**TASK A**
What does the coaching essay say "such change requires"? List each item.

Ethical Magic, by Philip H. Henderson
I tell my clients “Face the Dragon . . . Stay in the Room.”
Our coaching clients come to us because they want to change something about themselves to be more successful in their everyday lives at home and at work. They understand that to learn a new skill or ability they have to start with baby steps until they become proficient. Clients imagine that using our services will help them get where they want to go more quickly and more assuredly than going by themselves. The problem is they sometimes ask us for a magic pill. Clients want the change to happen immediately and painlessly. We tell them the truth. Change is hard work.
Change for clients involves replacing a habit that no longer works with a new habit that will work. Such change requires clients to take actions they have avoided before they engaged our services. Such change requires courage and perseverance. The most confusing part for our clients is that it takes time to develop a new habit. They want success right away.

Records from a data collection:
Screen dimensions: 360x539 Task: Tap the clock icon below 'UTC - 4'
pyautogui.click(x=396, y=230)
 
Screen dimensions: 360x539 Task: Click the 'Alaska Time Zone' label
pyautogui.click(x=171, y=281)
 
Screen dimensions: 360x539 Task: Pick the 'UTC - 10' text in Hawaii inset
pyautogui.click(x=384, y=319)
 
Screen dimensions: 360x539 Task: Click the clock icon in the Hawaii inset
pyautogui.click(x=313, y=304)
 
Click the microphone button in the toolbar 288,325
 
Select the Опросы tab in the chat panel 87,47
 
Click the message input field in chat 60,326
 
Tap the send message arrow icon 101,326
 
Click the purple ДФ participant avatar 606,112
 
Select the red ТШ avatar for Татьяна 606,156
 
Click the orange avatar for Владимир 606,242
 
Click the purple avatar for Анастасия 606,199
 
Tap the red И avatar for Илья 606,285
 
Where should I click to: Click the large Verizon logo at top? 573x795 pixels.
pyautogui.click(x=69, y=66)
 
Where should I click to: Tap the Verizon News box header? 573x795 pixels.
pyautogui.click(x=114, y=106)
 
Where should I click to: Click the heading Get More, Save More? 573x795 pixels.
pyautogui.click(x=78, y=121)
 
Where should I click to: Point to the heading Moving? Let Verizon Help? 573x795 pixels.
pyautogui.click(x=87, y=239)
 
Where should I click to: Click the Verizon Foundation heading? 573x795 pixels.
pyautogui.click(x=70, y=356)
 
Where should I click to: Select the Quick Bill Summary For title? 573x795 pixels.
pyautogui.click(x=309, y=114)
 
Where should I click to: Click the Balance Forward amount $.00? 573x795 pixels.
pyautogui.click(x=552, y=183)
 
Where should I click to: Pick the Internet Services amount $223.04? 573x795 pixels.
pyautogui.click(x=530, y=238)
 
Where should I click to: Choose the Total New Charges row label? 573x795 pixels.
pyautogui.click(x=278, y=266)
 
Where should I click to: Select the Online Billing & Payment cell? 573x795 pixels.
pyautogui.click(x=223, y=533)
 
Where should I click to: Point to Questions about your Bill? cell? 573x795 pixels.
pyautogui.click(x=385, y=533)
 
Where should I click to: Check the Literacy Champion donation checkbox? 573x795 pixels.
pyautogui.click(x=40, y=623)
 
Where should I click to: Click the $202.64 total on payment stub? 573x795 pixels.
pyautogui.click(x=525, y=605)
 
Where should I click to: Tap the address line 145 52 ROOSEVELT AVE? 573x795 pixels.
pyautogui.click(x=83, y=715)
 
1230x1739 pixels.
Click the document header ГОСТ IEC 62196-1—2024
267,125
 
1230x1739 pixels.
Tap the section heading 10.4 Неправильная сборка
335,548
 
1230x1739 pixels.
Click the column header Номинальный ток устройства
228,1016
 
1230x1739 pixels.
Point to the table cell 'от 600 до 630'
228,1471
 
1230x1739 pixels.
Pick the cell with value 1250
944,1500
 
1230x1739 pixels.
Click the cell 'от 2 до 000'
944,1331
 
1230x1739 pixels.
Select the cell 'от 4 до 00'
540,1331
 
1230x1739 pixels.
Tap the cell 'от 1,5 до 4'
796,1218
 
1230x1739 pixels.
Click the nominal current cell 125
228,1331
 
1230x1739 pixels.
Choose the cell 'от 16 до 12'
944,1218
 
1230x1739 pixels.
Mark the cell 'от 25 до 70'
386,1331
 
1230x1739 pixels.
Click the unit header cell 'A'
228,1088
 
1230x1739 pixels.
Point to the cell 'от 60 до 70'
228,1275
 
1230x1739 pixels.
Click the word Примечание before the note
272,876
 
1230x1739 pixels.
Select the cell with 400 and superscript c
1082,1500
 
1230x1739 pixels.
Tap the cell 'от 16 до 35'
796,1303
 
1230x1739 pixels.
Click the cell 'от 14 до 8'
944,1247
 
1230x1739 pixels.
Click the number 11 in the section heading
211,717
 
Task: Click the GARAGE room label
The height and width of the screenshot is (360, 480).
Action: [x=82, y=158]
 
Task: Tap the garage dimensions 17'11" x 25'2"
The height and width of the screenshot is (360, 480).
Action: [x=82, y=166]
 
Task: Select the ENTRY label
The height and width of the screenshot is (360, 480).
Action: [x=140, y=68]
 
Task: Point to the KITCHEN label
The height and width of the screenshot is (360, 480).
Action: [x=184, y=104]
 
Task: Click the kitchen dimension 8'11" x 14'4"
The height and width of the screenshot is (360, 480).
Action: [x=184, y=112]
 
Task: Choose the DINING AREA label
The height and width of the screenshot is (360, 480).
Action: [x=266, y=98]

**TASK B**
Can you scale the records from the line with "Where should I click to: Click the large" to the line with "pyautogui.click(x=309, y=114)"? Write those lines out again, requests included, with each click coordinate multiplied by 2.45 and rounded to a whole number, halves going up.

**OUTPUT A**
- Clients to take actions they have avoided before they engaged our services
- Courage
- Perseverance

**OUTPUT B**
Where should I click to: Click the large Verizon logo at top? 573x795 pixels.
pyautogui.click(x=169, y=162)
 
Where should I click to: Tap the Verizon News box header? 573x795 pixels.
pyautogui.click(x=279, y=260)
 
Where should I click to: Click the heading Get More, Save More? 573x795 pixels.
pyautogui.click(x=191, y=296)
 
Where should I click to: Point to the heading Moving? Let Verizon Help? 573x795 pixels.
pyautogui.click(x=213, y=586)
 
Where should I click to: Click the Verizon Foundation heading? 573x795 pixels.
pyautogui.click(x=172, y=872)
 
Where should I click to: Select the Quick Bill Summary For title? 573x795 pixels.
pyautogui.click(x=757, y=279)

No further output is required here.